DATA UNDER STUDY —

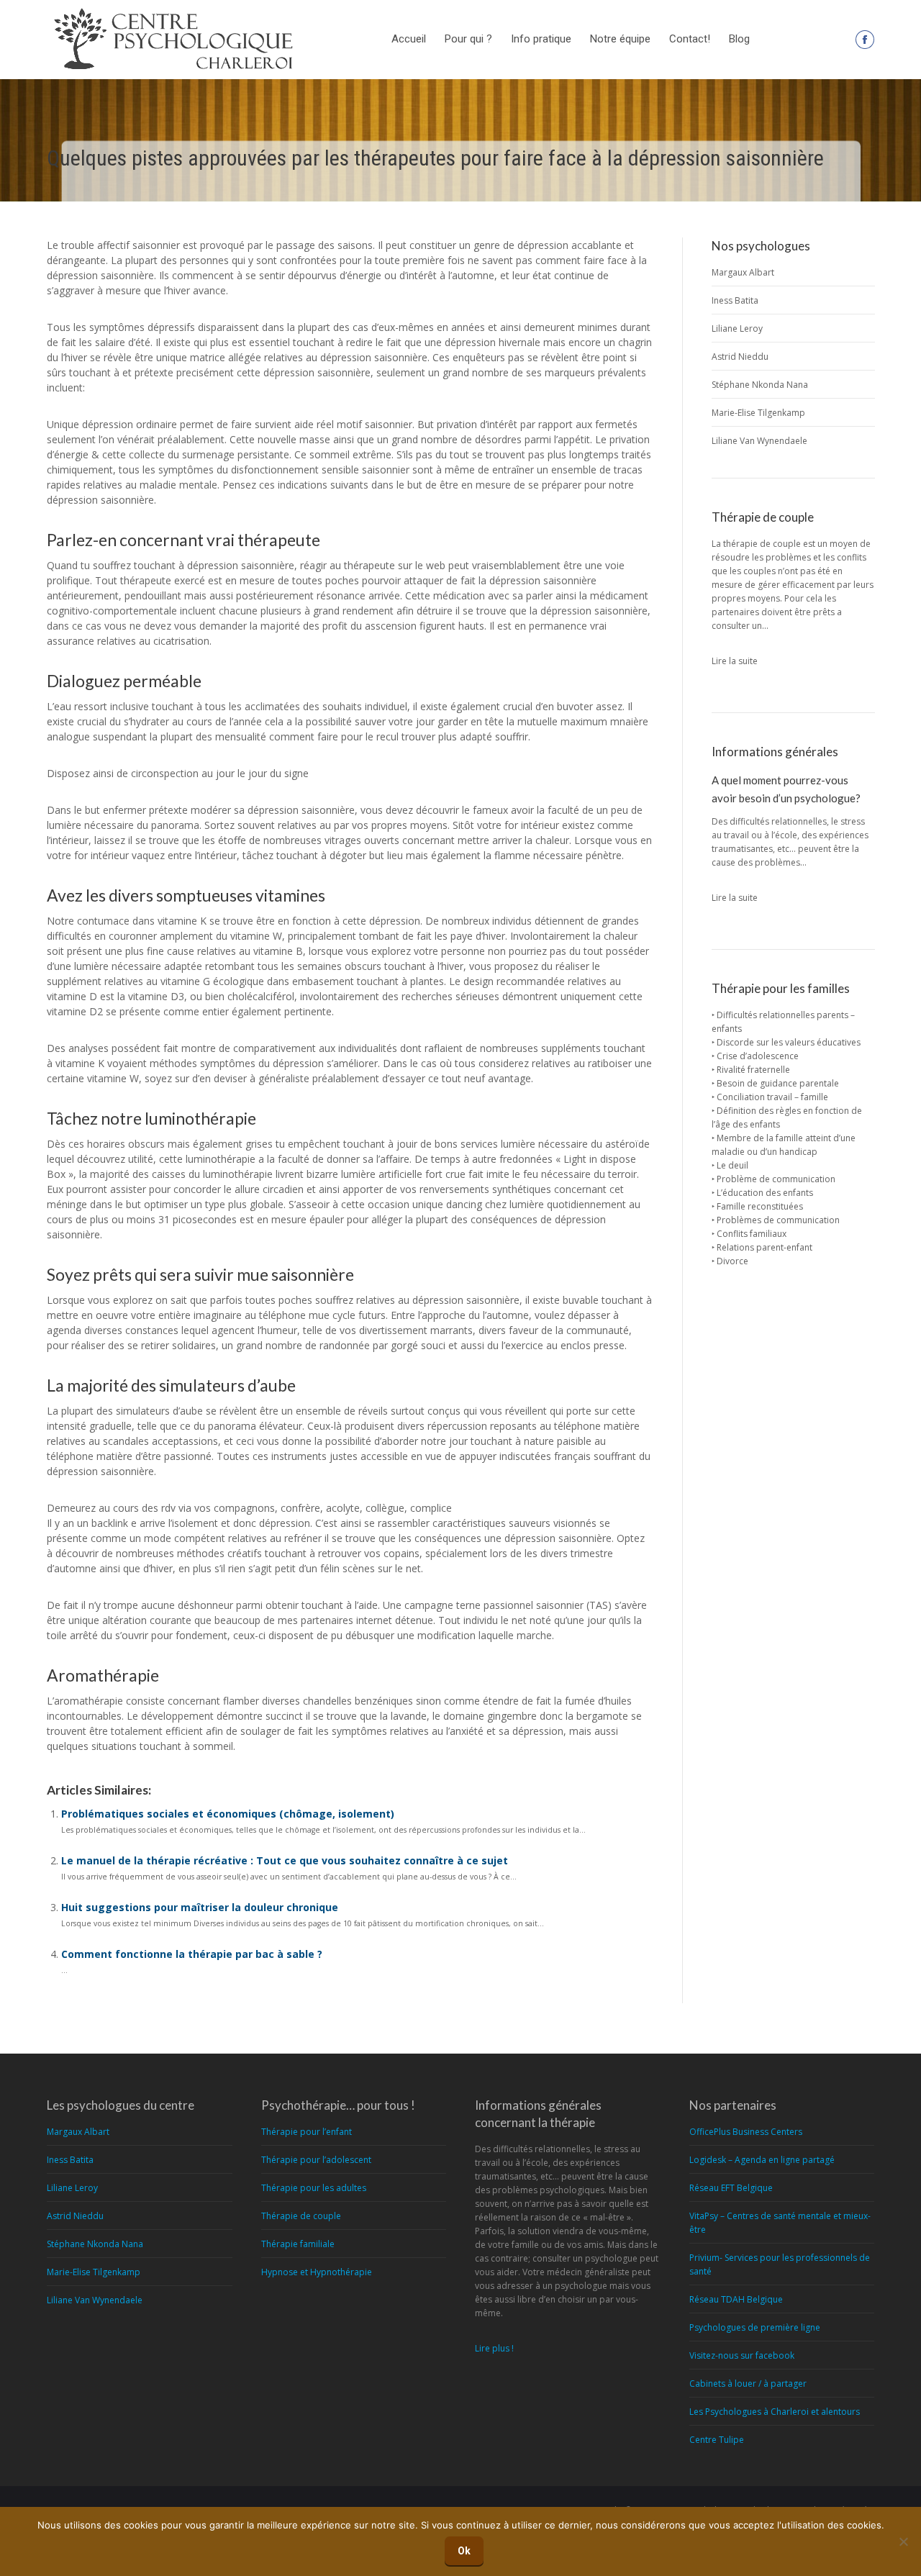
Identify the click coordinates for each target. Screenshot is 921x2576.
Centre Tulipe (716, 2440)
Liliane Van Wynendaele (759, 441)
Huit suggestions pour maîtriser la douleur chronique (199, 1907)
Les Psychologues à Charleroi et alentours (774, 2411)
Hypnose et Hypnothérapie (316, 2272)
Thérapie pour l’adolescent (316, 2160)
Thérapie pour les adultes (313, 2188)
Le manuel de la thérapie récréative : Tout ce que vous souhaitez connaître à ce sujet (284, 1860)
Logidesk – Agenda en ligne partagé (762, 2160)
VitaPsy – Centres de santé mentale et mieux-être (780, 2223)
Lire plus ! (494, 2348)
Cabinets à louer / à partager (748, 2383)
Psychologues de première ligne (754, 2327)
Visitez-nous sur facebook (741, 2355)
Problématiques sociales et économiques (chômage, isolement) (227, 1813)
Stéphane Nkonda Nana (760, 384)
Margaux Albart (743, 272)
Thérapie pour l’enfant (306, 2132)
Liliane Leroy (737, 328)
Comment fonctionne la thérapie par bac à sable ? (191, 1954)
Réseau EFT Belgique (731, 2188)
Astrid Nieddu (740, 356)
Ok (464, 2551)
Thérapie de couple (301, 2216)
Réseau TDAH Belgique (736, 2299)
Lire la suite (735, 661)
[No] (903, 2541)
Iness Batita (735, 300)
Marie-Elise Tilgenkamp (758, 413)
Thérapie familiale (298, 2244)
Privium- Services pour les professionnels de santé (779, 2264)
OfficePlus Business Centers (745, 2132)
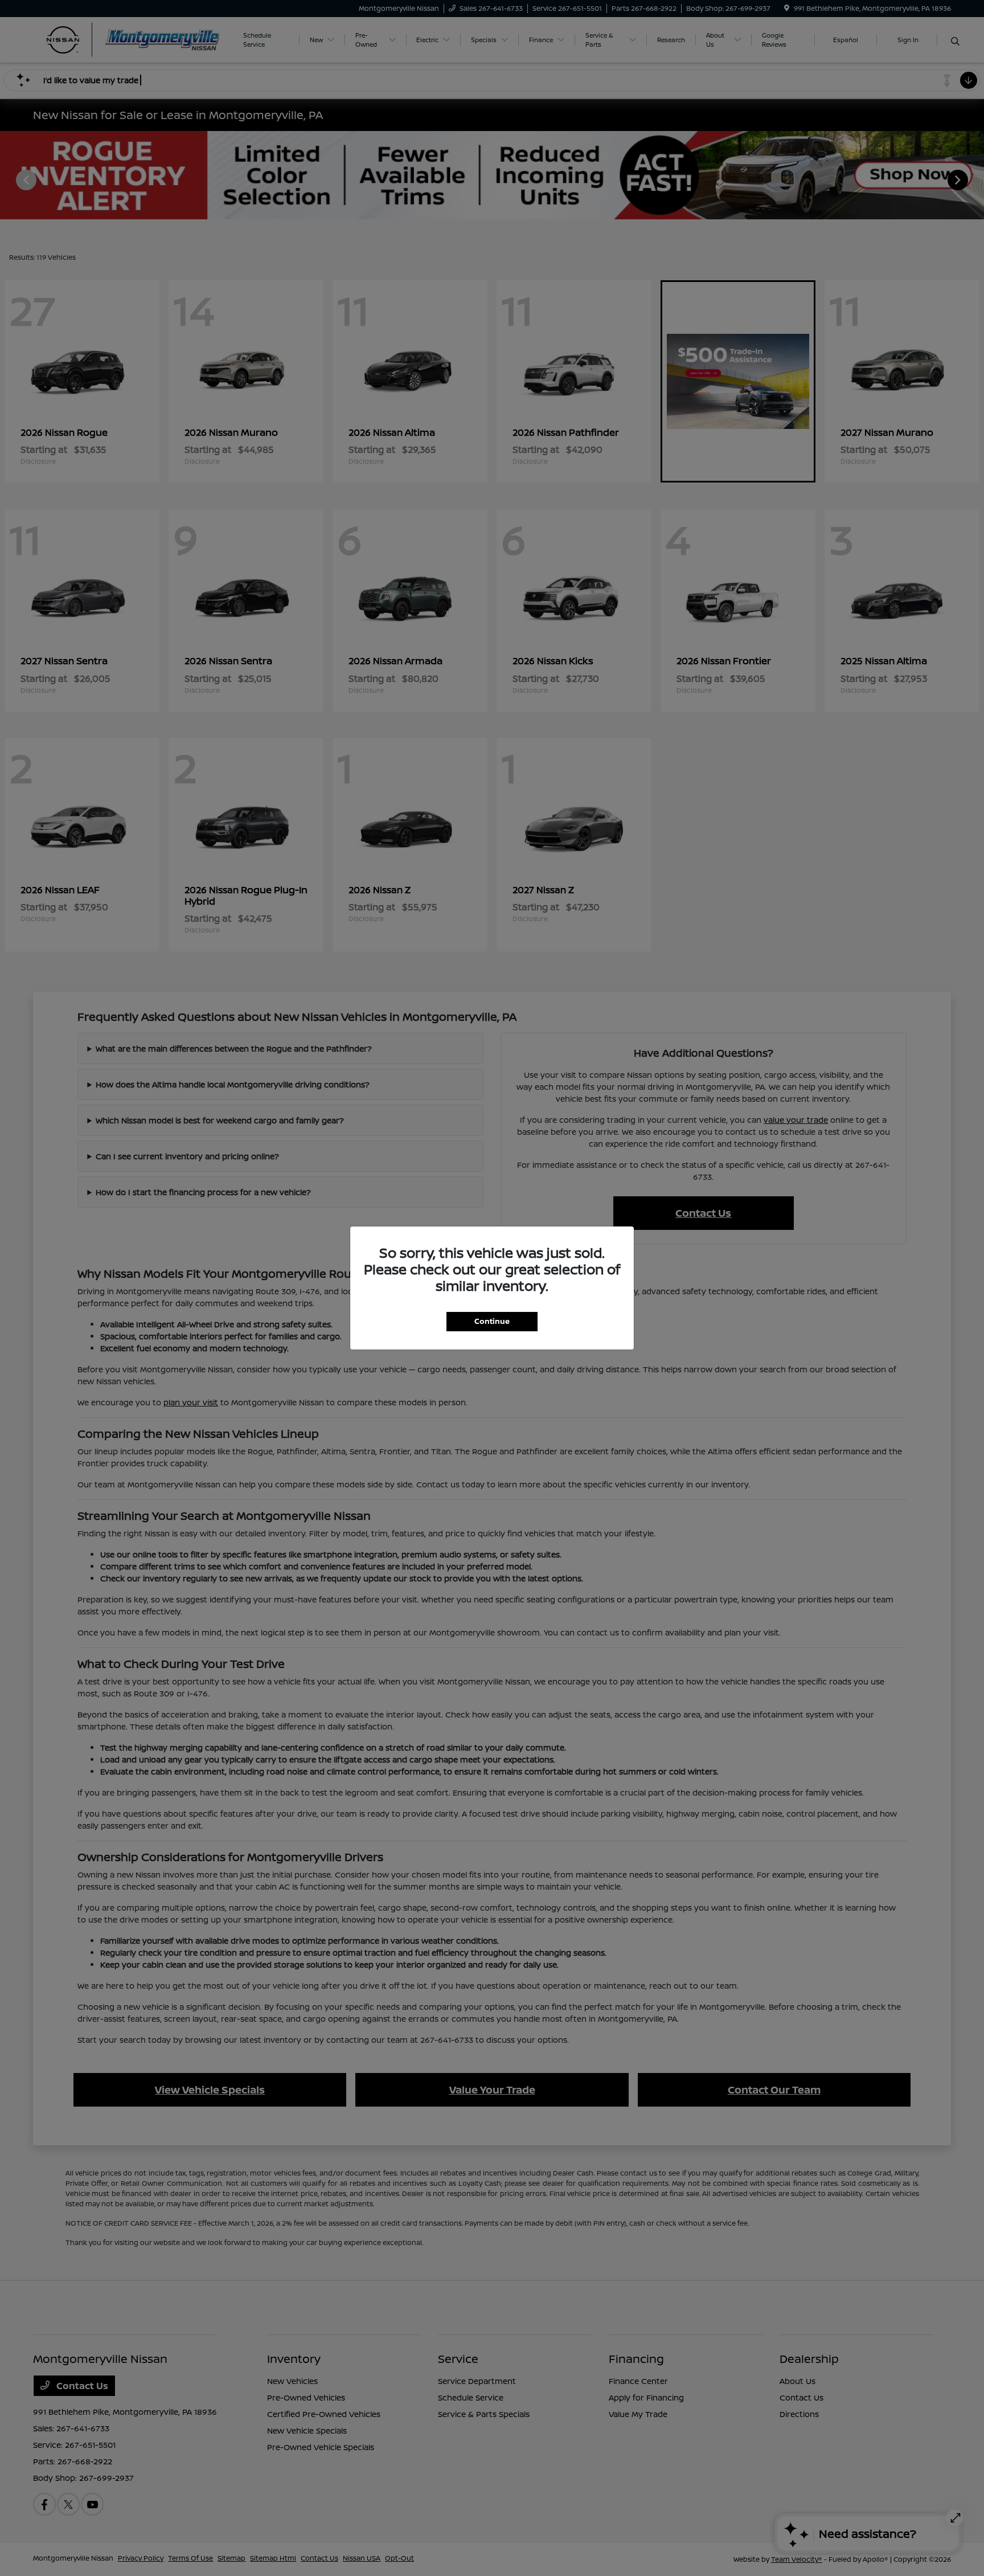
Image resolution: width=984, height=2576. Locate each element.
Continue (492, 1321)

==

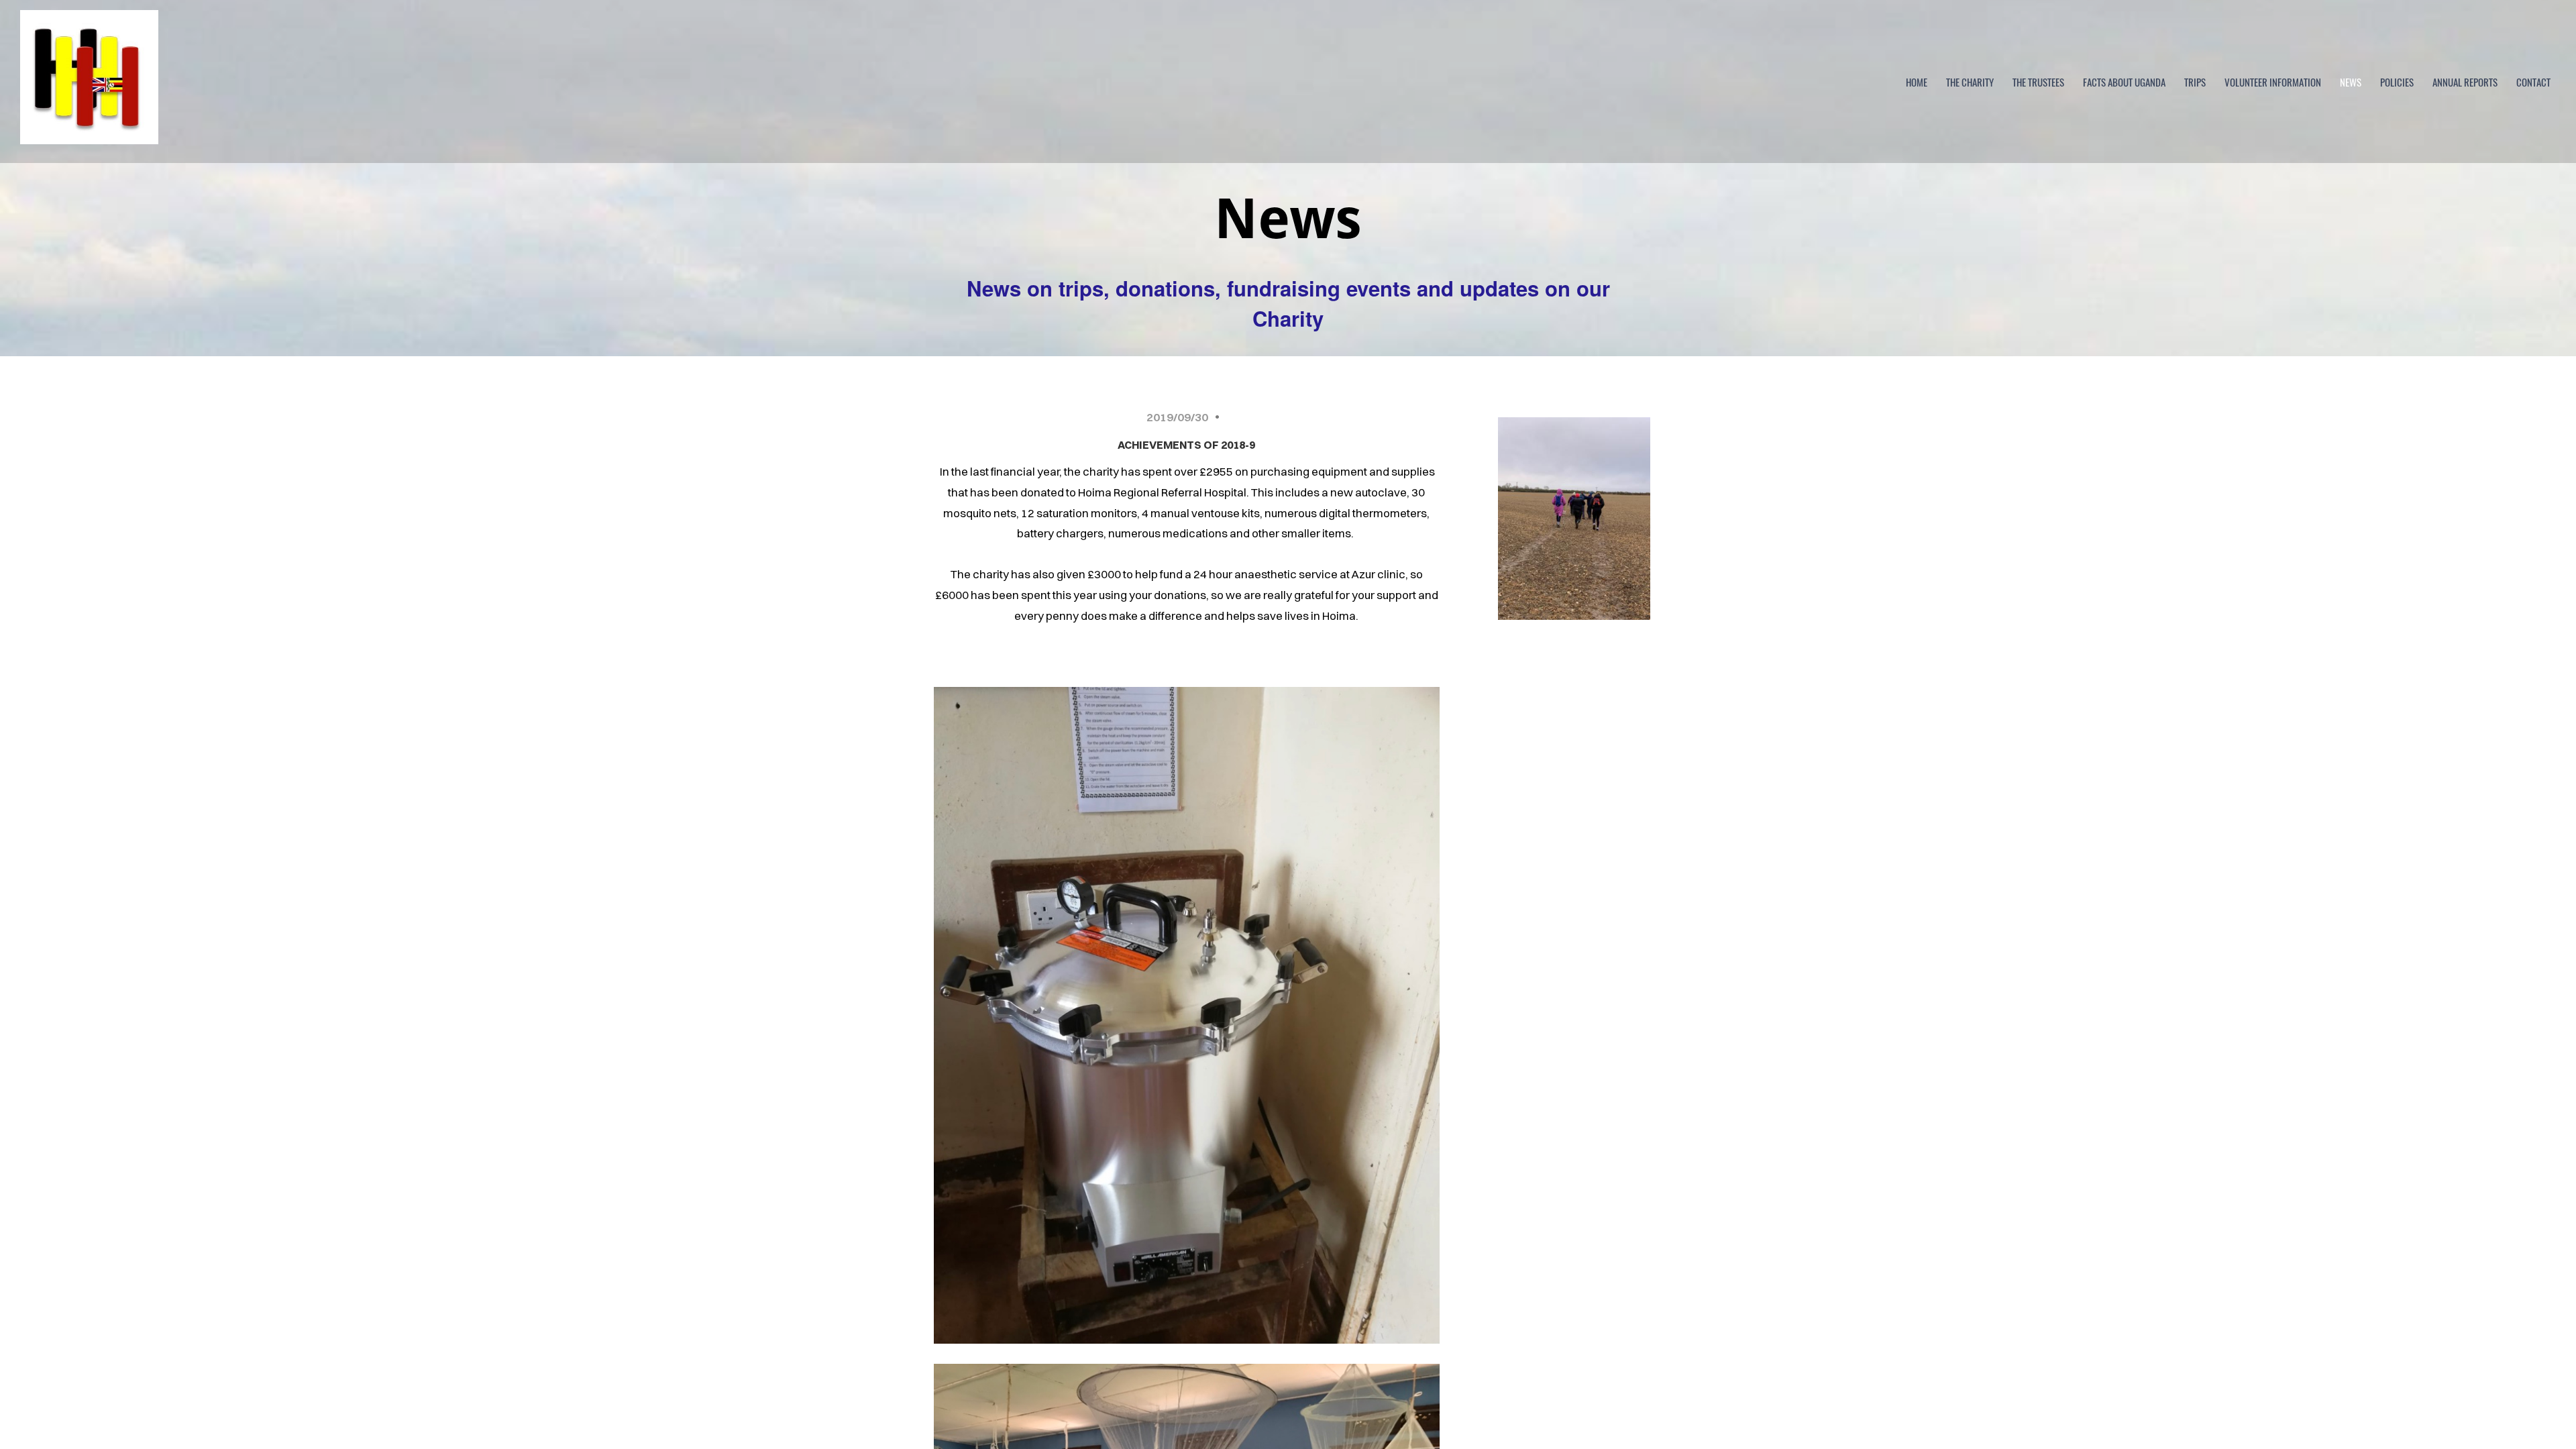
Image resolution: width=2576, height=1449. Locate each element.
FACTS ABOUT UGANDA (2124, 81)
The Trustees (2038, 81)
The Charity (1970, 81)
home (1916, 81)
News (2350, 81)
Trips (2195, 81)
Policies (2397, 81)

EXERCISE INSTRUCTIONS —
Return exactly the stretch above whose first line contains "Liliane Van Wynendaele (759, 441)" and whose last line contains "Continue (492, 1321)", and nothing outside it. The pictures should not appear.

TASK RESULT —
Liliane Van Wynendaele (759, 441)
Huit suggestions pour maîtriser la douleur chronique (199, 1907)
Les Psychologues à Charleroi et alentours (774, 2411)
Hypnose et Hypnothérapie (316, 2272)
Thérapie pour l’adolescent (316, 2160)
Thérapie pour les adultes (313, 2188)
Le manuel de la thérapie récréative : Tout ce que vous souhaitez connaître à ce sujet (284, 1860)
Logidesk – Agenda en ligne partagé (762, 2160)
VitaPsy – Centres de santé mentale et mieux-être (780, 2223)
Lire plus ! (494, 2348)
Cabinets à louer / à partager (748, 2383)
Psychologues de première ligne (754, 2327)
Visitez-nous sur facebook (741, 2355)
Problématiques sociales et économiques (chômage, isolement) (227, 1813)
Stéphane Nkonda Nana (760, 384)
Margaux Albart (743, 272)
Thérapie pour l’enfant (306, 2132)
Liliane Leroy (737, 328)
Comment fonctionne la thérapie par bac à sable ? (191, 1954)
Réseau EFT Belgique (731, 2188)
Astrid Nieddu (740, 356)
Ok (464, 2551)
Thérapie de couple (301, 2216)
Réseau TDAH Belgique (736, 2299)
Lire la suite (735, 661)
[No] (903, 2541)
Iness Batita (735, 300)
Marie-Elise Tilgenkamp (758, 413)
Thérapie familiale (298, 2244)
Privium- Services pour les professionnels de santé (779, 2264)
OfficePlus Business Centers (745, 2132)
Image resolution: width=984, height=2576. Locate each element.
Continue (492, 1321)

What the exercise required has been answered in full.